**EXTRAIT FOURNI:**
##############################

Témoignage

Confinement

Finement ? Qu'on

obéisse car il faut obéir.

Mais a-t-on le droit de s'interroger ?

Finement joué le coup du décompte macabre

hebdomadaire début 2020, l'annonce d'un virus inconnu

qui tue d'abord en Chine puis qui se propage à tous les pays.

Dès que sa diffusion avait atteint la moitié de la planète : PAN ! DEMIE !

Alors notre chef d'Etat nous a annoncé : nous sommes en guerre !

Qui nous ? Celui qui parle et d'autres... En guerre contre qui ?

En guerre ! Alors : déclaration d'un état d’urgence,

constitution d'un Conseil de Défense.

Etablissement d'un couvre-feu.

La logique martiale est

en marche.

 

Je recherche la définition du verbe confiner dans mon dictionnaire et je lis :

Contenir quelqu'un dans un lieu, le tenir dans d'étroites limites.

Synonymes : enfermer, mettre en prison.

Le choix des mots n'est pas anodin...

On aurait pu imaginer n'isoler que les personnes malades, les mettre en quarantaine, plutôt qu'enfermer toute la population et l'obliger à remplir son attestation de déplacement dérogatoire à chaque sortie.

Alors j'ai décidé d'écrire ma propre attestation permanente que je présenterais en cas de contrôle... ce qui est arrivé une fois. Le gendarme l'a lue, a souri, et a dit : « C'est vrai, on peut voir les choses comme ça ! »

 

La voici :

Je suis une personne humaine

adulte et responsable.

Je suis favorable à la non-violence.

Je n'ai pas d'intention malveillante envers autrui,

je ne comprends pas les actes criminels et terroristes.

Je respecte les policiers et les gendarmes qui exercent leur métier avec dévouement et sens de la justice.

Je regrette que l'Etat les détourne de leur mission qui consiste à protéger les citoyens et non à les traquer.

J'ai besoin d'acheter des denrées alimentaires pour nourrir ma famille.

J'ai besoin d'aller chez le médecin quand je suis malade.

Mes enfants ont besoin d'aller à l'école.

Je refuse que l'Etat nous infantilise.

 

Déclaration universelle des droits de l'homme :

- Article 3

Tout individu a droit à la vie, à la liberté et à la sûreté de sa personne.

##############################

**LES DONNÉES:**
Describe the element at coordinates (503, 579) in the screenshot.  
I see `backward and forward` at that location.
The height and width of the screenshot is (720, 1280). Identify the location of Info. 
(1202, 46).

##############################

**OBJECTIF DE L'EXERCICE:**
Renvoyez sans la moindre modification le passage de l'extrait fourni allant de « Confinement » jusqu'à « tous les pays. » inclus.

**ZONE DE RÉPONSE:**
Confinement

Finement ? Qu'on

obéisse car il faut obéir.

Mais a-t-on le droit de s'interroger ?

Finement joué le coup du décompte macabre

hebdomadaire début 2020, l'annonce d'un virus inconnu

qui tue d'abord en Chine puis qui se propage à tous les pays.